Please copy the data below exactly; none of the pictures in it belong in the copy.

■ **Provided data**
%%

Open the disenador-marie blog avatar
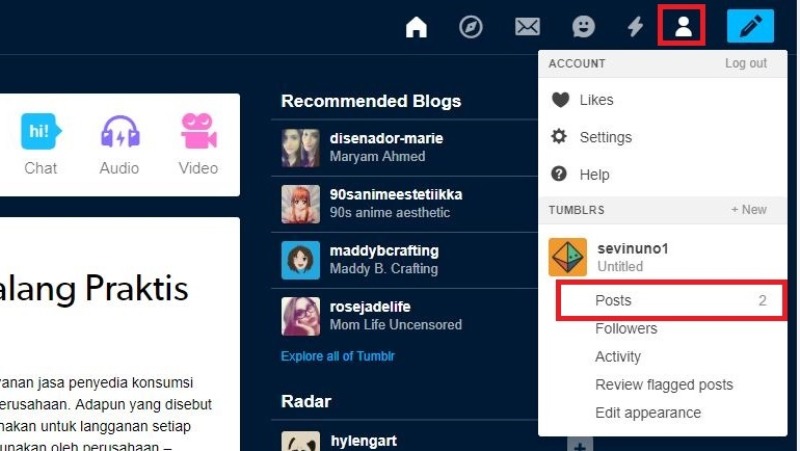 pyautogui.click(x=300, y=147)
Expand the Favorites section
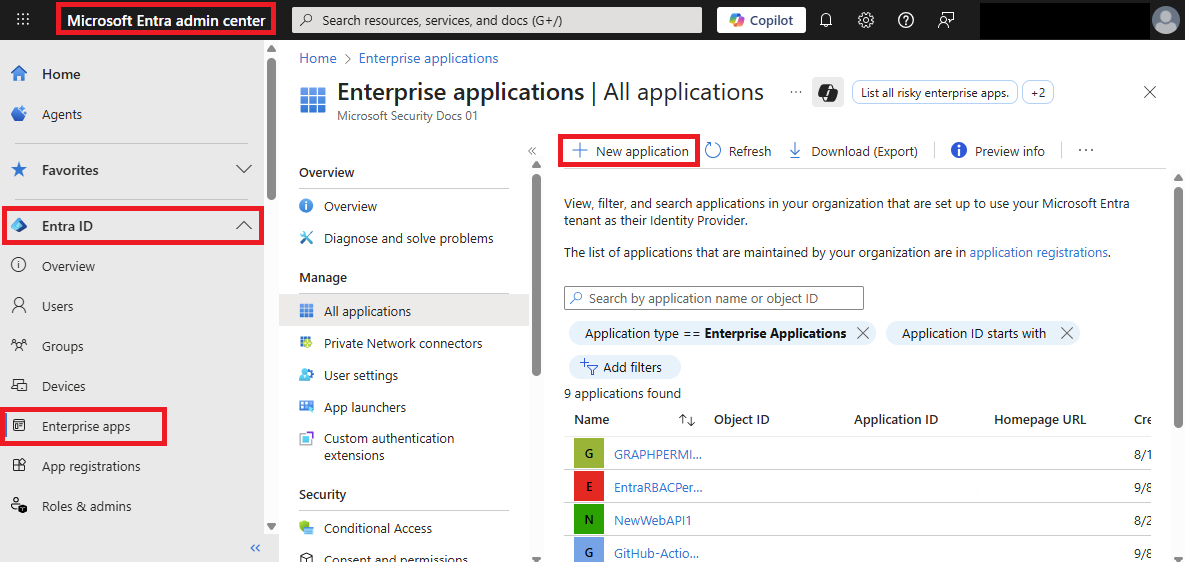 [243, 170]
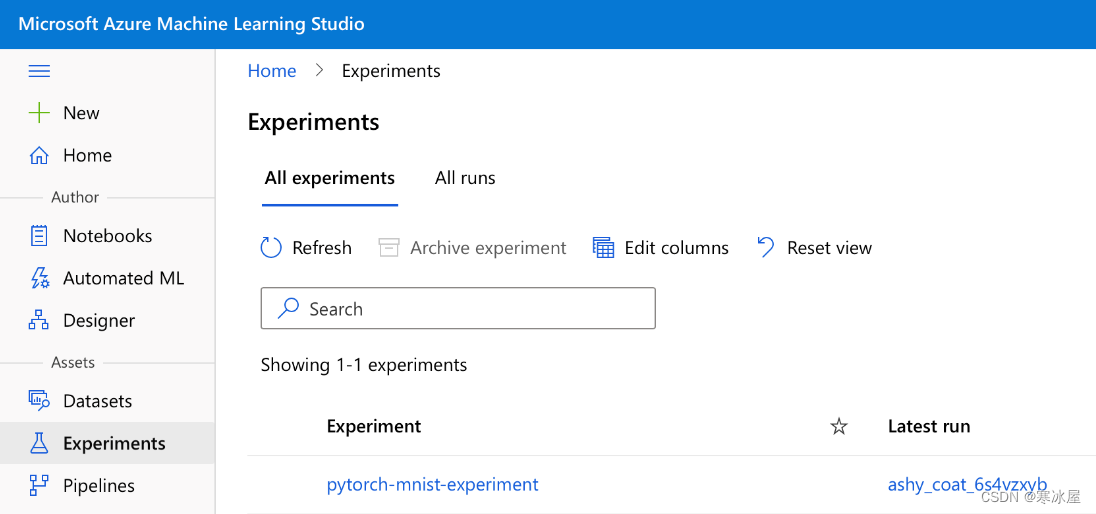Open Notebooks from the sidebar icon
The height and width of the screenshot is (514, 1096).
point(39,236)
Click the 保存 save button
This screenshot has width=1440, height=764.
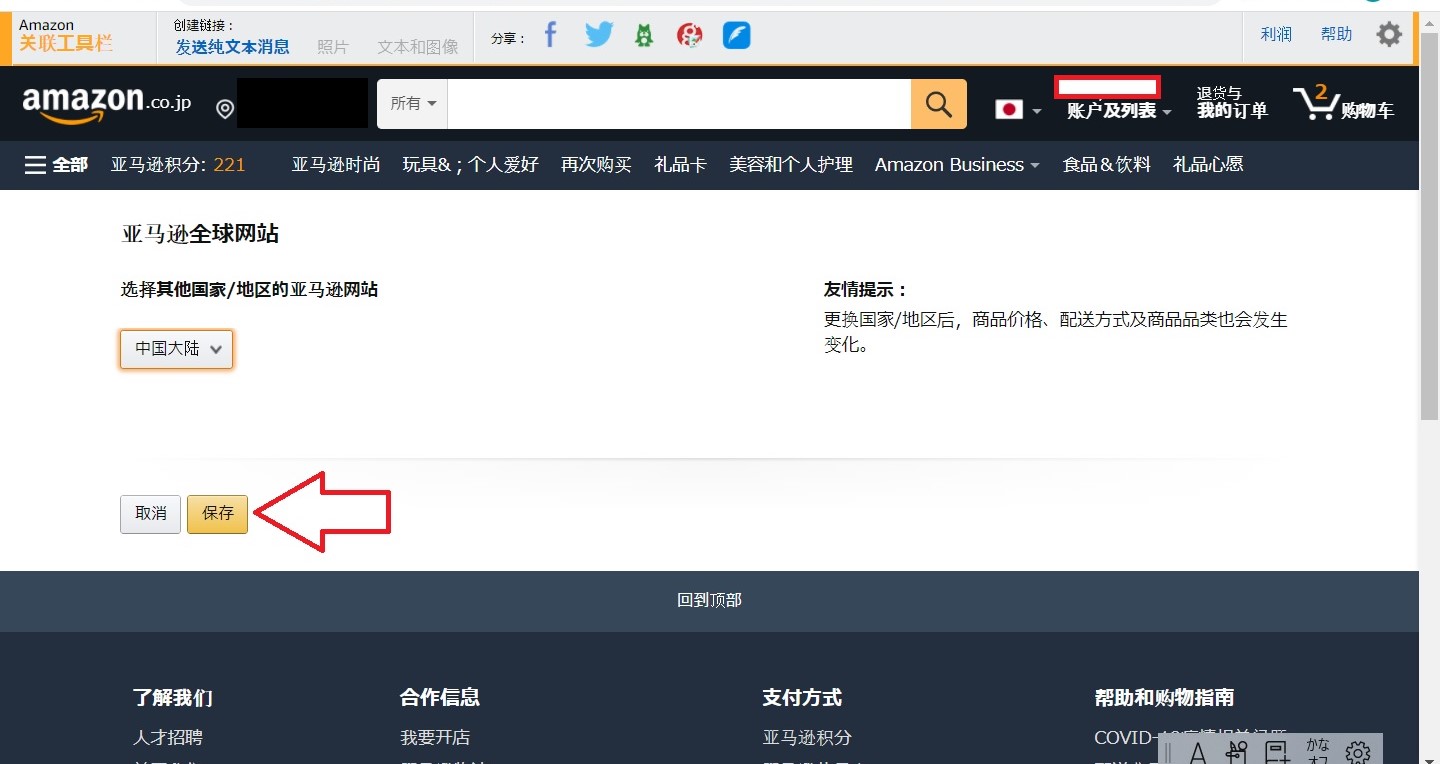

%%

■ **Written response**
Open the disenador-marie blog avatar
 pyautogui.click(x=300, y=147)
Expand the Favorites section
 [243, 170]
Open Notebooks from the sidebar icon
The height and width of the screenshot is (514, 1096).
point(39,236)
Click the 保存 save button
This screenshot has width=1440, height=764.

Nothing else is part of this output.